From 1981, Theodorakis had started the fourth period of his musical writing, during which he returned to the symphonic music, while still going on to compose song-cycles. His most significant works written in these years are his Second, Third, Fourth and Seventh Symphonies, most of them being first performed between 1982 and 1989. It was during this period that he composed his first opera Kostas Kariotakis (The Metamorphoses of Dionysus), and the ballet Zorba the Greek premièred in the Arena of Verona during the Festival Verona 1988. During this period, he also wrote the five volumes of his autobiography: The Ways of the Archangel.  In 1989, he started the fifth period, the last, of his musical writing. He composed three operas (lyric tragedies):  Medea (1991), Elektra (1995), and Antigone (1999). This trilogy was complemented by his last opera Lysistrata (2002). With his operas, and with his song cycles from 1974 to 2006, Theodorakis ushered in the period of his Lyrical Life.

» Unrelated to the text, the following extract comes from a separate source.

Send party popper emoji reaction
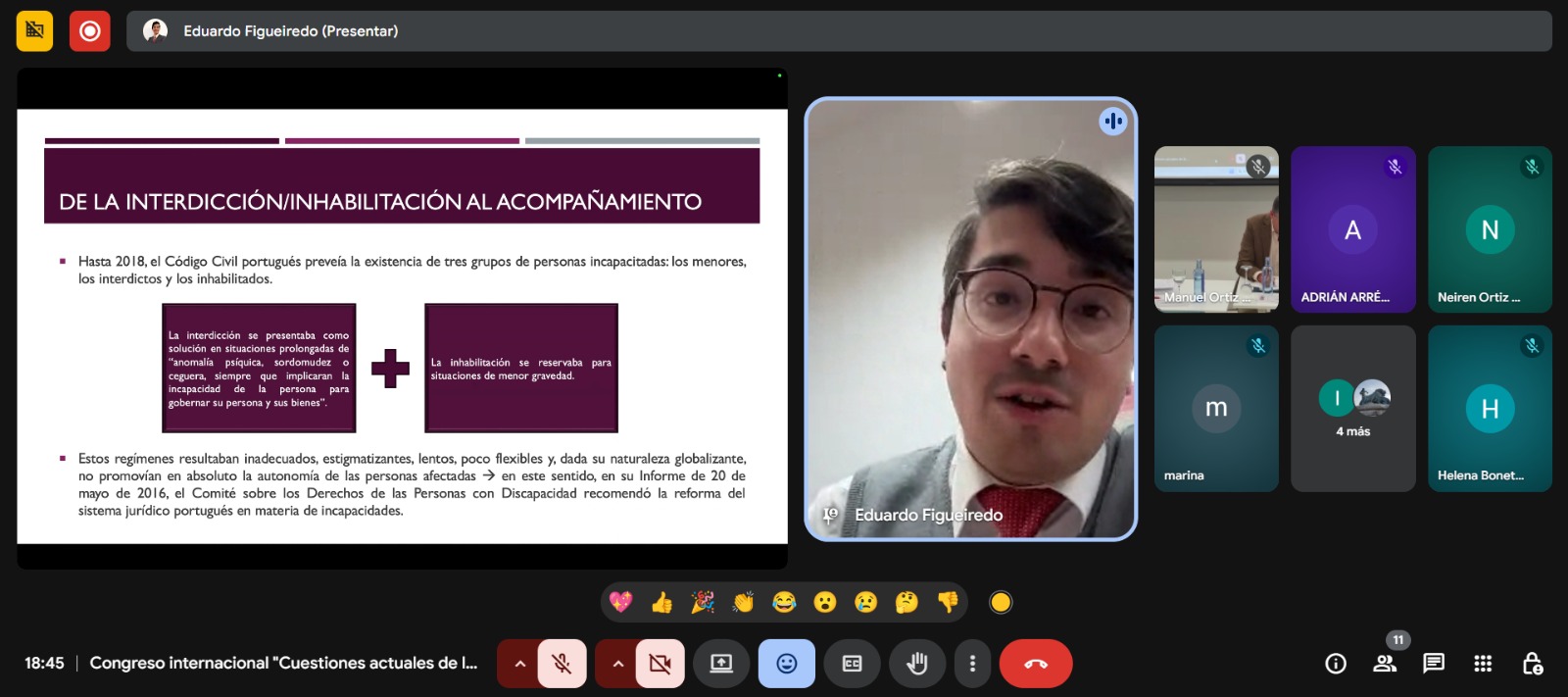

For a period of 10 years, Alexia Vassiliou teamed up with Theodorakis and his Popular Orchestra. During that time, and as a tribute to Theodorakis’s body of work, Vassiliou recorded a double album showcasing some of the composer’s most consummate musical creations, and in 1998, Sony BMG released the album entitled Alexia–Mikis Theodorakis.  Now he lives in retirement, reading, writing, publishing arrangements of his scores, texts about culture and politics.  In 2002 he was honored in Bonn with the Erich Wolfgang Korngold Prize for film music at the International Film Music Biennial in Bonn.  In 2005, he was awarded the IMC UNESCO International Music Prize.   In 2007, he received a Lifetime Achievement Award at the distribution of the World Soundtrack Awards in Ghent.  A final set of songs entitled: Odysseia was composed by utilizing poetry written by Costas Kartelias for lyrics. In 2009 he composed a Rhapsody for Strings.  On December 1, 2010, Theodorakis founded “Spitha: People’s Independent Movement,” a non-political movement which calls people to gather and express their political ideas.

My collection includes the following work by Mikis Theodorakis:

Zorba the Greek (1964): Zorba’s Dance.